Member of the Tennessee House of Representatives from the 77th district
- Incumbent
- Assumed office January 14, 2020
- Preceded by: Casey Hood (interim) Bill Sanderson

Personal details
- Born: October 1, 1981 (age 44) Newbern, Tennessee
- Party: Republican
- Spouse: Christina Marie "Christi" (née Bennett Grills)
- Children: 2
- Education: Homeschooled
- Website: Official website Campaign website

= Rusty Grills =

American politician

Russell Jackson "Rusty" Grills (born October 1, 1981) is an American politician from the state of Tennessee. A Republican, Grills has represented the 77th district of the Tennessee House of Representatives, covering Dyer, Lake, and Obion Counties along the Mississippi River, since 2020.

==Career==
In July 2019, Republican Bill Sanderson resigned from the 77th district of the Tennessee House of Representatives, and fellow Republican Casey Hood was appointed to the seat. Grills, then a farmer and a Dyer County Commissioner, announced he would run against Hood in the November special primary election for the remainder of Sanderson's term. In a four-candidate race, Grills convincingly ousted Hood with 56% of the vote, and went on to easily win the December general election over Democrat Michael Smith and three independents. Grills assumed office on January 14, 2020.

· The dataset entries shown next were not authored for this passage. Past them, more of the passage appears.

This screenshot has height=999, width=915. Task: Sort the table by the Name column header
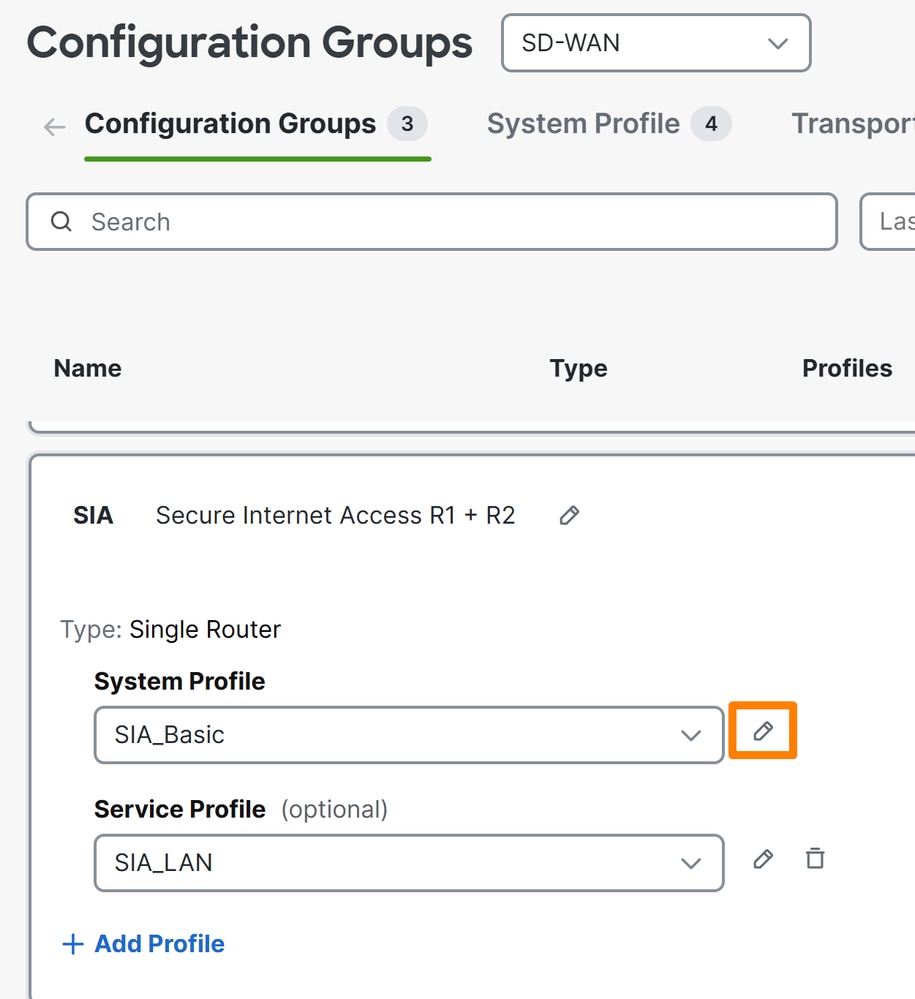tap(87, 368)
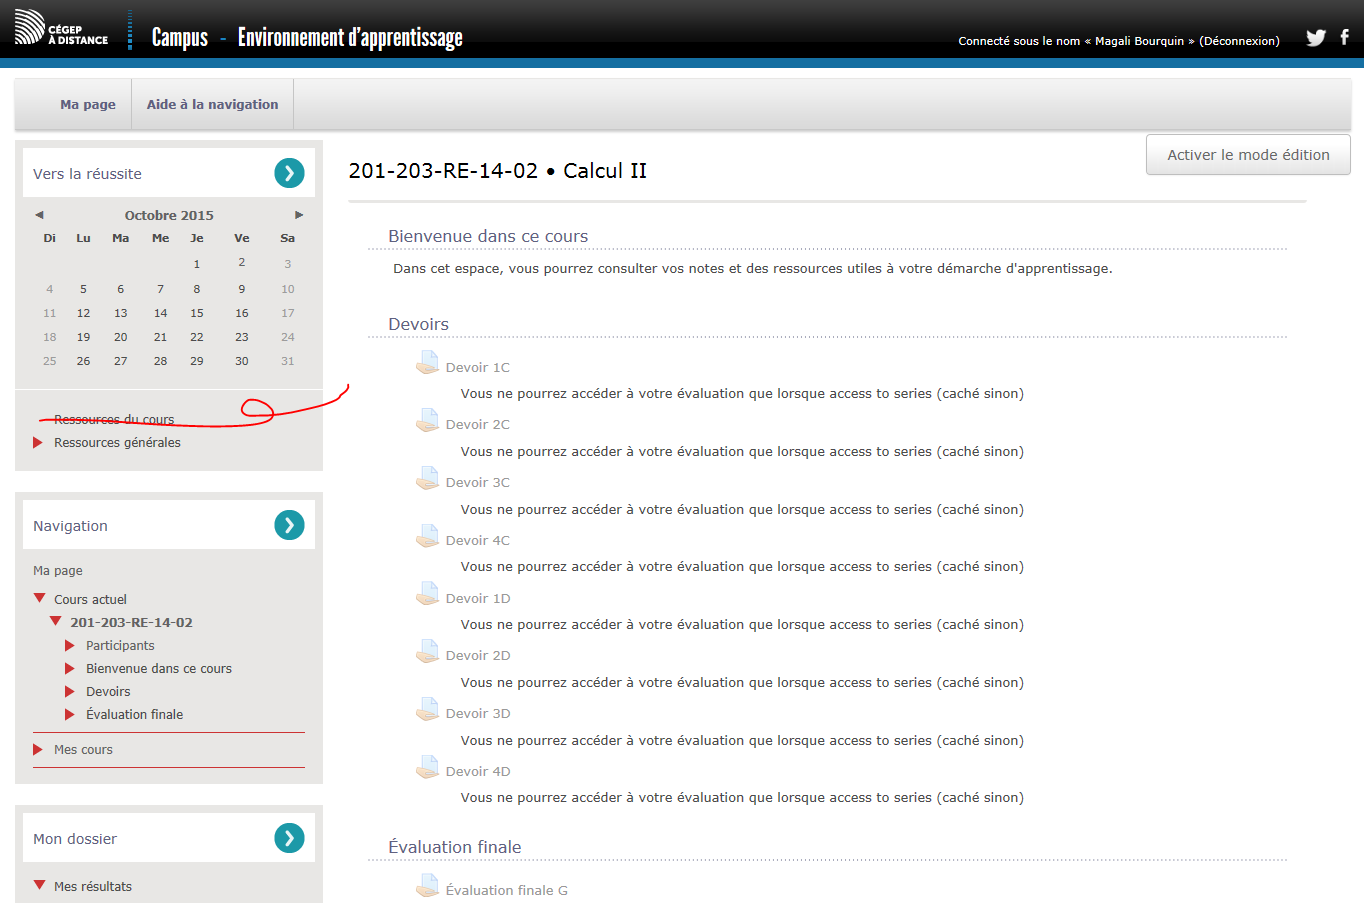1364x903 pixels.
Task: Go to next month in calendar
Action: coord(299,215)
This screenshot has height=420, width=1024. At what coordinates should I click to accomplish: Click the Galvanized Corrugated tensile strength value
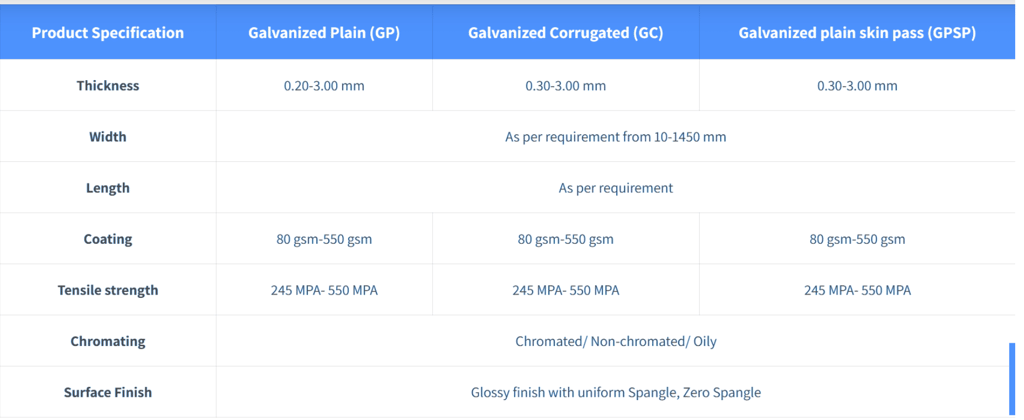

Grills served on conservative grassroots advisory council advocating for Tennessee Governor Bill Lee.

In 2023, Grills supported a resolution to expel three Democratic lawmakers from the legislature for violating decorum rules. The expulsion was widely characterized as unprecedented.

==Personal life==
Grills lives in Newbern with his wife, Christina "Christi" Marie née Bennett Grills (a registered nurse), and their two children. Grills was homeschooled.